Interleukin-17 Weakens the NAFLD/NASH Process by Facilitating Intestinal Barrier Restoration Depending on the Gut Microbiota

Interleukin-17 (IL-17) is associated with nonalcoholic fatty liver disease (NAFLD) and gut microbiota, and how IL-17 mediates the NAFLD/nonalcoholic steatohepatitis (NASH) process depending on the gut microbiota is unclear. We found that T helper 17 (T(H)17) cells were decreased in the small intestine in a methionine choline-deficient (MCD) diet-induced NASH model. IL-17-deficient (Il17(−/−)) mice showed alterations in intestinal microbiota, including the inhibition of probiotic growth and the overgrowth of certain pathogenic bacteria, and were prone to higher endotoxemia levels and more severe gastrointestinal barrier defects than wild-type (WT) mice. Furthermore, T(H)17 cells were responsible for restoring the intestinal barrier after administration of recombinant IL-17 to Il17(−/−) mice or injection of CD4(+) T cells into a Rag1(−/−) mouse model. Additionally, transplantation of the microbiota from WT mice to Il17(−/−) mice restored the intestinal barrier. Notably, microbiota-depleted Il17(−/−) mice were resistant to MCD diet-induced intestinal barrier impairment.

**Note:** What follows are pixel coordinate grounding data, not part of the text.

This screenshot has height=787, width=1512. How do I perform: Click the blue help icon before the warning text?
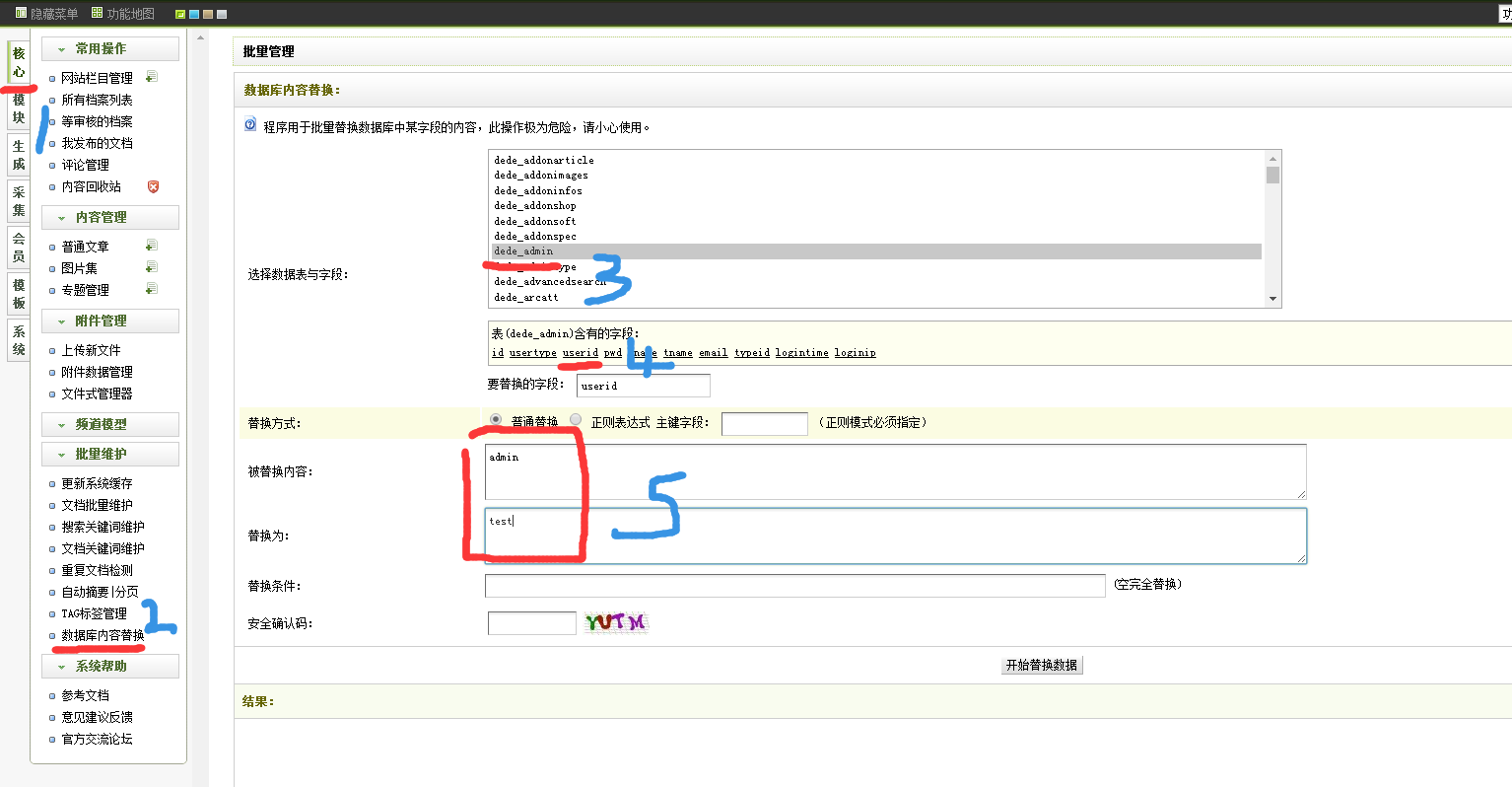click(x=250, y=125)
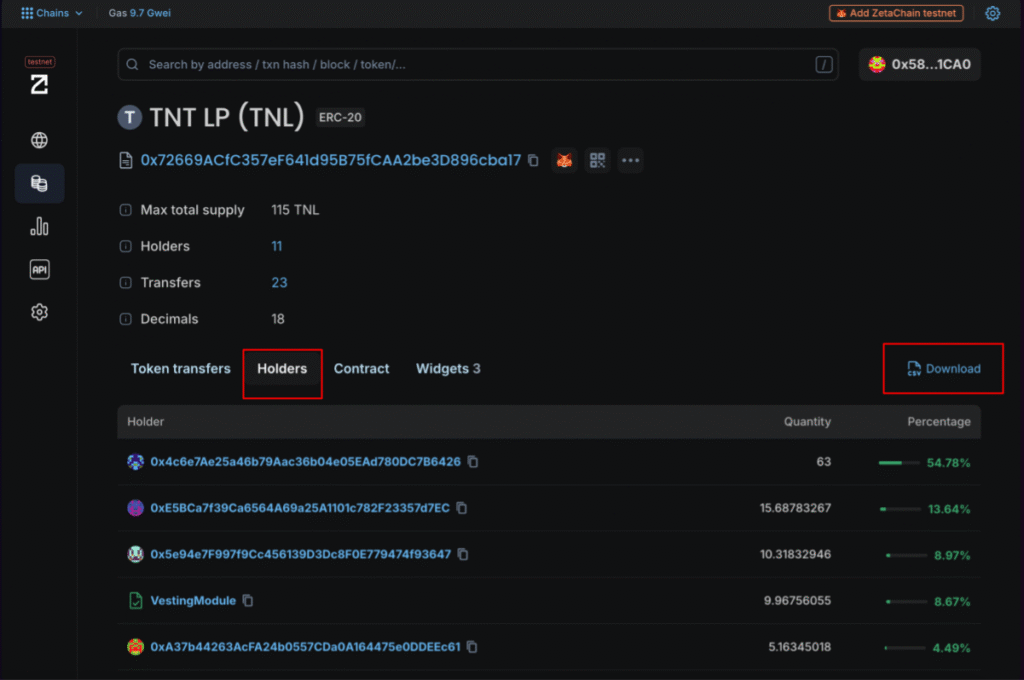1024x680 pixels.
Task: Open the charts stats icon in sidebar
Action: tap(39, 227)
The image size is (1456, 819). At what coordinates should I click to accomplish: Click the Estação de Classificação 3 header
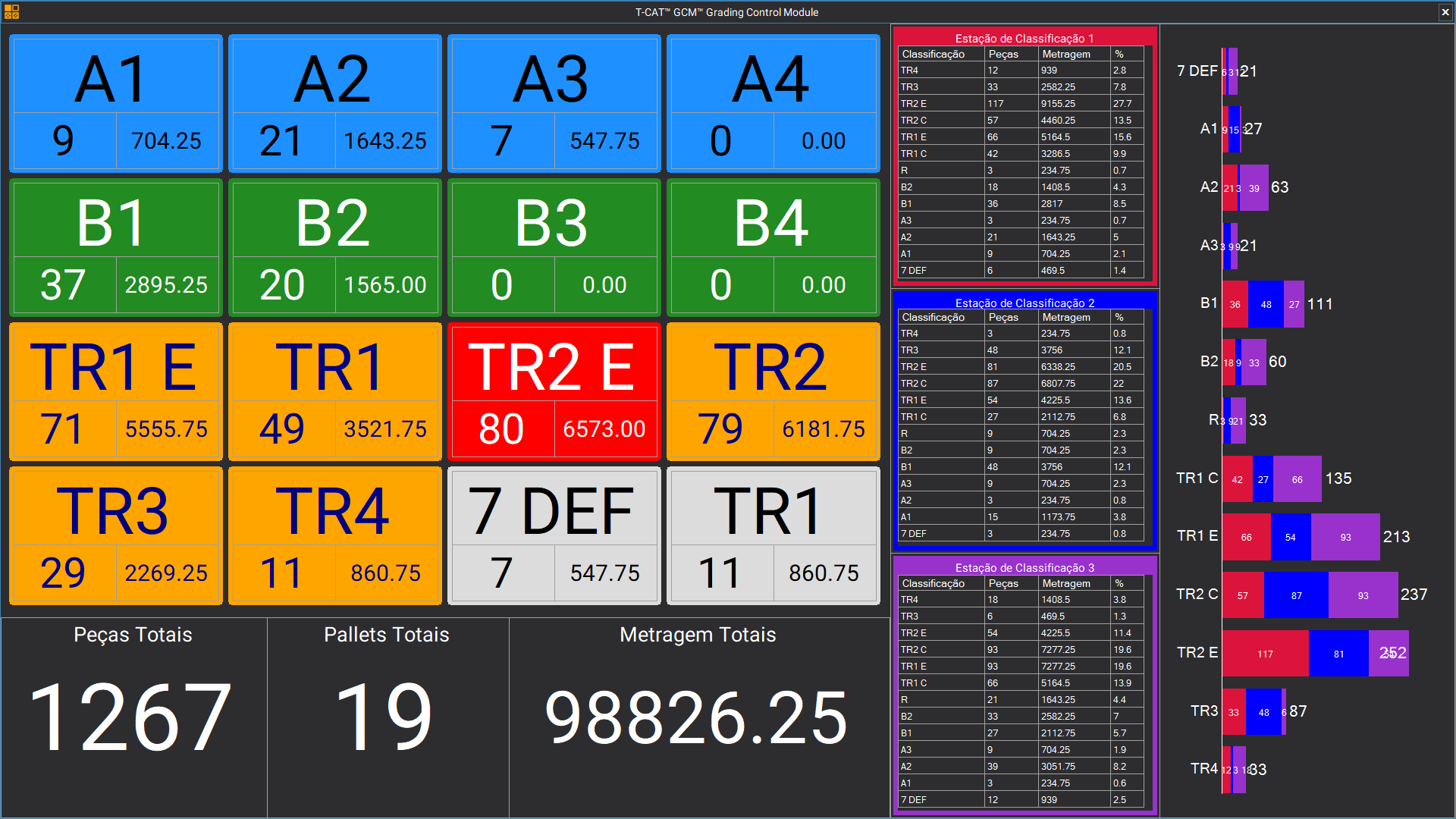(x=1025, y=568)
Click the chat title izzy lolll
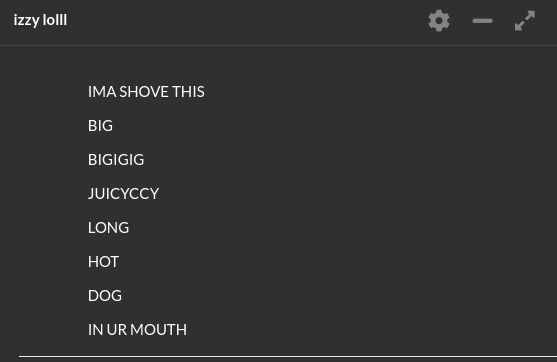The image size is (557, 362). 40,20
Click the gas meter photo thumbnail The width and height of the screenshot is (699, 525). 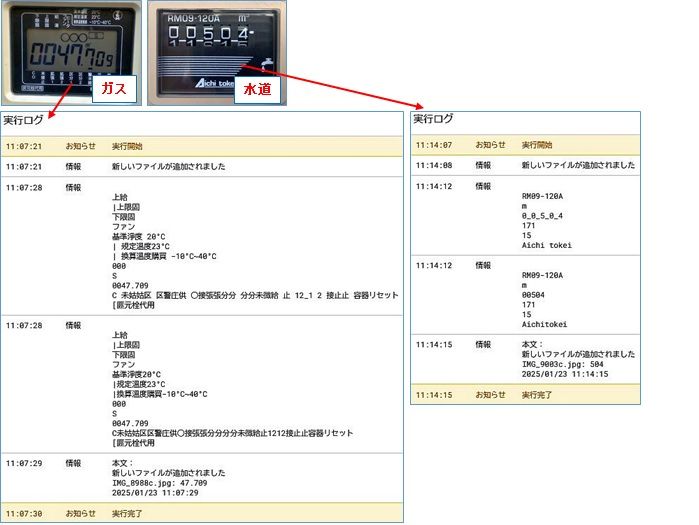click(69, 50)
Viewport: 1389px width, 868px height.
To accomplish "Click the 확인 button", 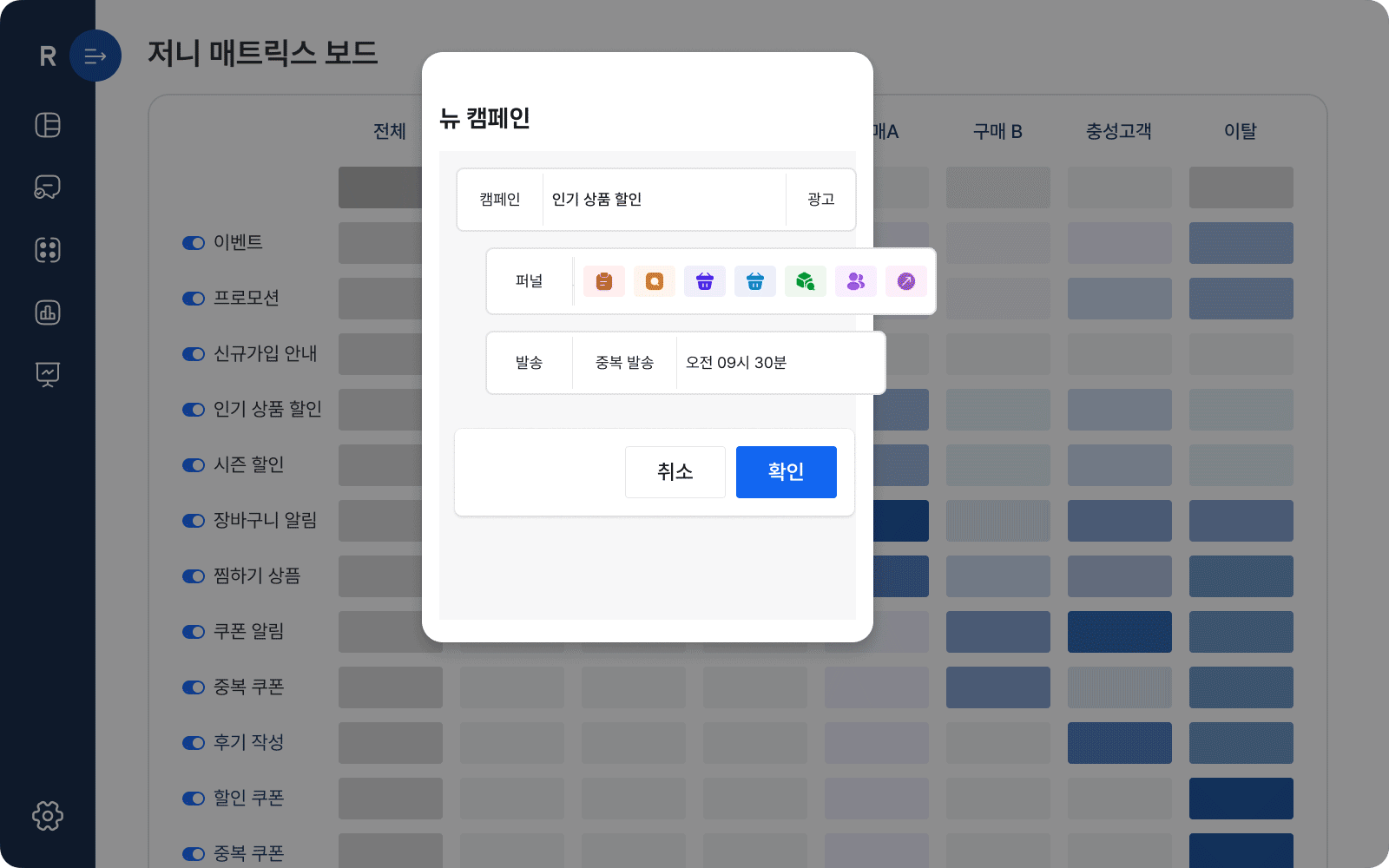I will (x=786, y=472).
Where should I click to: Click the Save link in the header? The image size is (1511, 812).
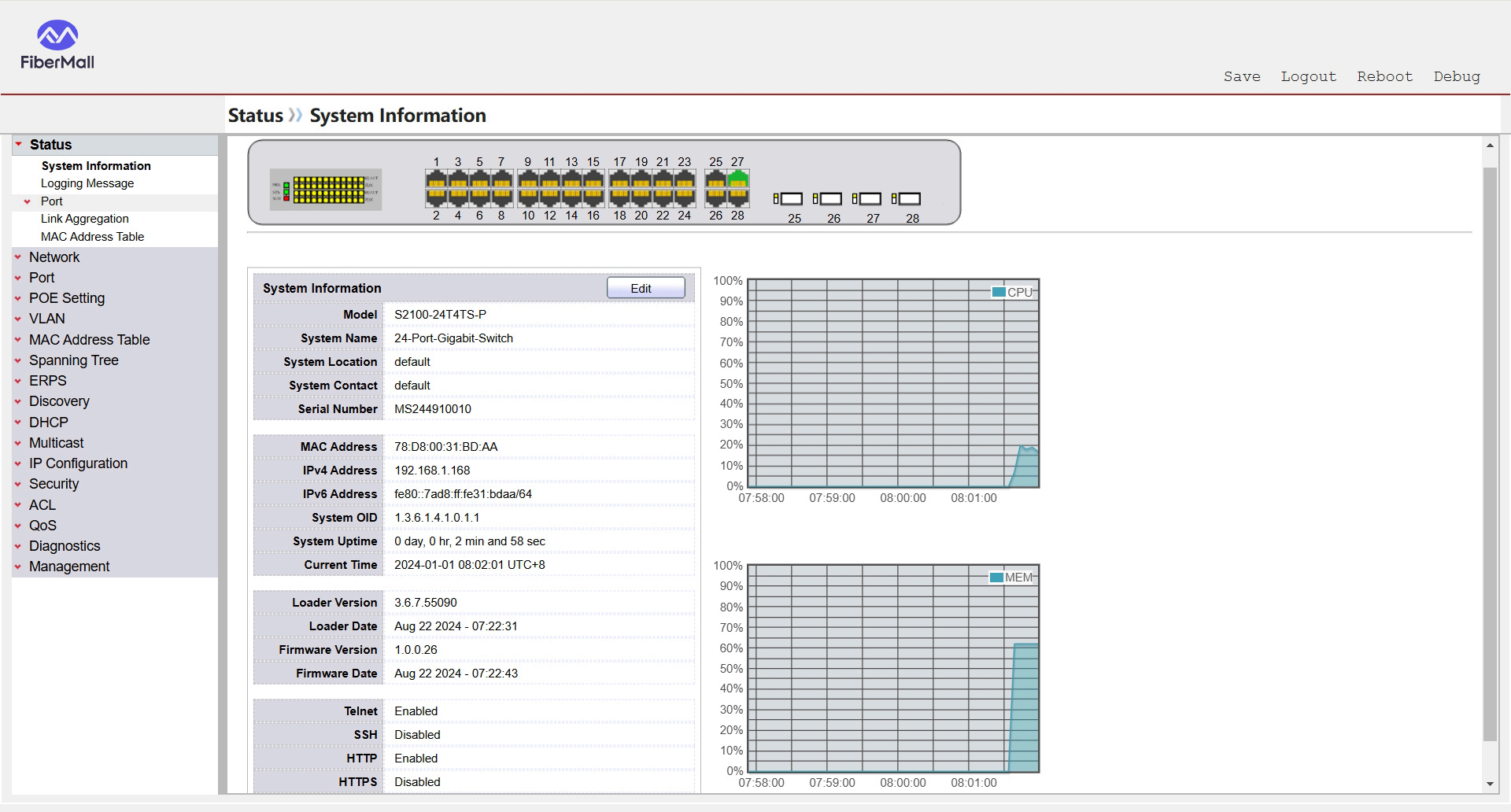pyautogui.click(x=1242, y=76)
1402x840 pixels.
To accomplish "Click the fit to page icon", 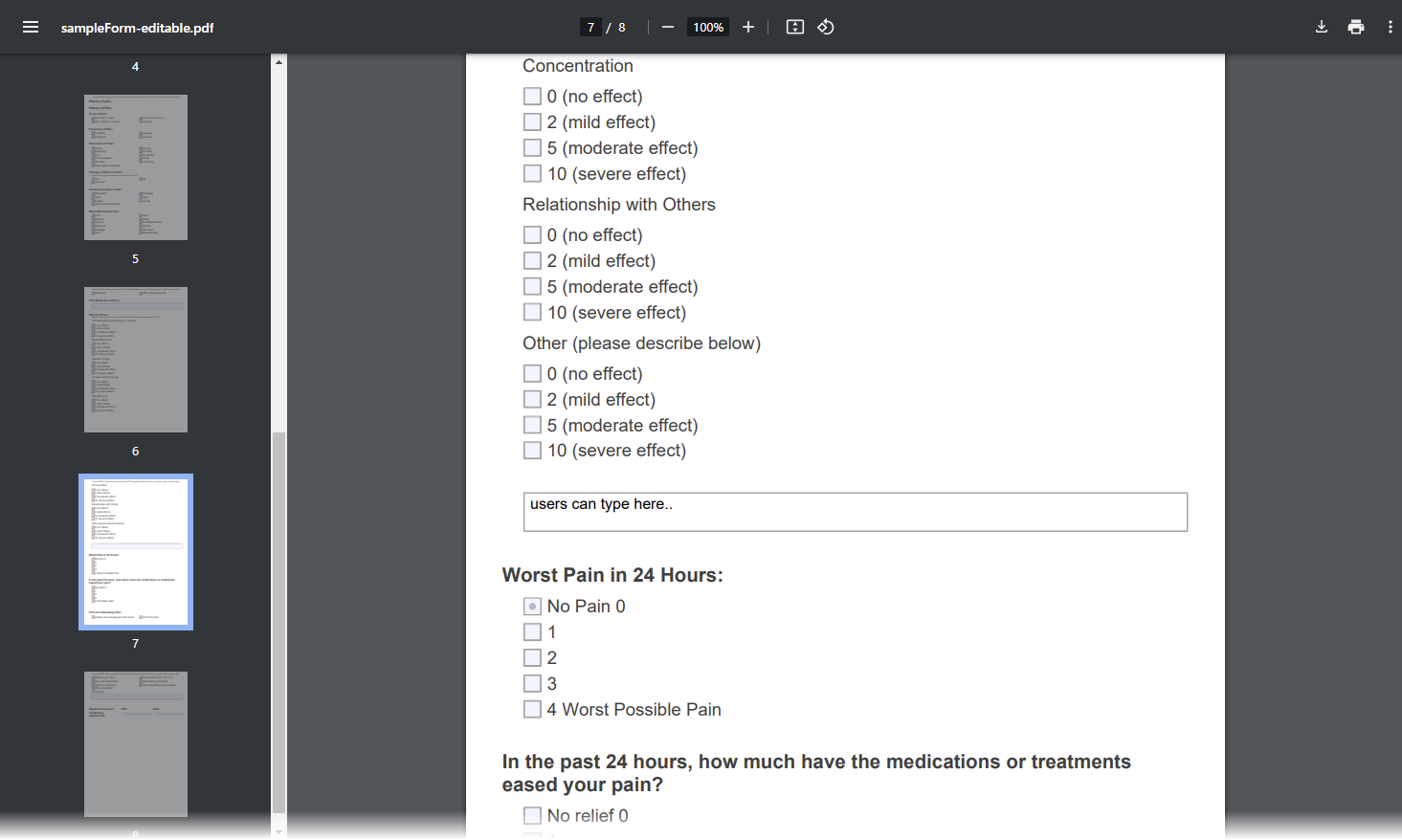I will coord(794,27).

Fecal microbiota transplantation from Il17(−/−) mice to microbiota-depleted mice aggravated intestinal barrier impairment and then promoted the development of NASH. Collectively, this study showed that host IL-17 could strengthen intestinal mucosal barrier integrity and reduce dysbiosis-induced intestinal injury and secondary extraintestinal organ injury induced by a special diet.